Brain–computer interfaces (BCIs) have gained popularity in recent years, promising to alleviate, and sometimes circumvent, neuromuscular disorders. Among noninvasive BCIs, electroencephalography (EEG) stands out as the primary approach, utilizing the motor imagery (MI) paradigm to discern movement intentions. Early BCIs primarily focused on nonembedded systems. However, there is now a growing demand for edge computing, offering advantages such as privacy, the ability to function even without remote connectivity, reduced bandwidth for data transmission, and real-time responsiveness.

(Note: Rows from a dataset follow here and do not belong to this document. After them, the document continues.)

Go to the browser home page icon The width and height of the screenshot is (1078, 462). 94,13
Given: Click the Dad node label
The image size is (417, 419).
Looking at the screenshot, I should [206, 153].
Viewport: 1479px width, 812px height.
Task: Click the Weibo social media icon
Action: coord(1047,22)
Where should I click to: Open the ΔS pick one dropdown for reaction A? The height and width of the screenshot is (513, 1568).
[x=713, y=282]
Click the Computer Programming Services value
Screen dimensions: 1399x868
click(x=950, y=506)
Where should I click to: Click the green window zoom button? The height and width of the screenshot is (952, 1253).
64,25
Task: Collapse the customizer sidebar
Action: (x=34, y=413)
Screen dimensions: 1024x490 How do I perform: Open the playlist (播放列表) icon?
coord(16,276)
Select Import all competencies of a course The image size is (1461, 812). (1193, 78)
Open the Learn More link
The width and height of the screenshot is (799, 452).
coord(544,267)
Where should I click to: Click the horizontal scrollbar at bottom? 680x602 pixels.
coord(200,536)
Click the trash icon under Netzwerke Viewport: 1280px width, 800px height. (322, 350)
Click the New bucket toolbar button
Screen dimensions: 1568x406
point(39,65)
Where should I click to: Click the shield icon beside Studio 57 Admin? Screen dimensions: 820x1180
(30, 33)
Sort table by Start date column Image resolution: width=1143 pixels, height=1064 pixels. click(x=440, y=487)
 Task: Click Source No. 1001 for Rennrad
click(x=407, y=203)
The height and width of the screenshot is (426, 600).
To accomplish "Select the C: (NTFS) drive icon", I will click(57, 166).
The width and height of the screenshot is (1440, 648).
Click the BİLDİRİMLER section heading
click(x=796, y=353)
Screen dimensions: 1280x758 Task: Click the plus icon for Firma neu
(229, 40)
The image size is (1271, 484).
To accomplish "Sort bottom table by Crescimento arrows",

Consequently, we undertook a comparison of different deployment strategies—specifically, deployment on a CPU, embedded GPU, and FPGA. Utilizing a newly acquired EEG dataset focused on the MI paradigm, we trained EEGNet, a convolutional neural network (CNN), on an unconstrained device. Subsequently, we deployed this trained CNN on a CPU, GPU, and FPGA, collecting associated metrics. By defining a figure of merit (FOM) as the product of power consumption and inference time, we observed that the FPGA yielded the best results. Upon analyzing the factors contributing to the FOM, the FPGA exhibited a remarkable 89% reduction in power consumption compared to the CPU and a 71% reduction compared to the embedded GPU. Moreover, transitioning to the FPGA enabled a reduction in memory footprint of approximately 98%. However, the FPGA incurred an inference time 39% higher than the GPU, attributed to the specific implementation of the FPG-AI framework used for compressing and optimizing the CNN, which lacks optimization for convolutional filters with large widths. Nevertheless, the FPGA’s inference time could be reduced by modifying the underlying FPG-AI framework microarchitecture, potentially widening the gap between GPU- and FPGA-based deployment.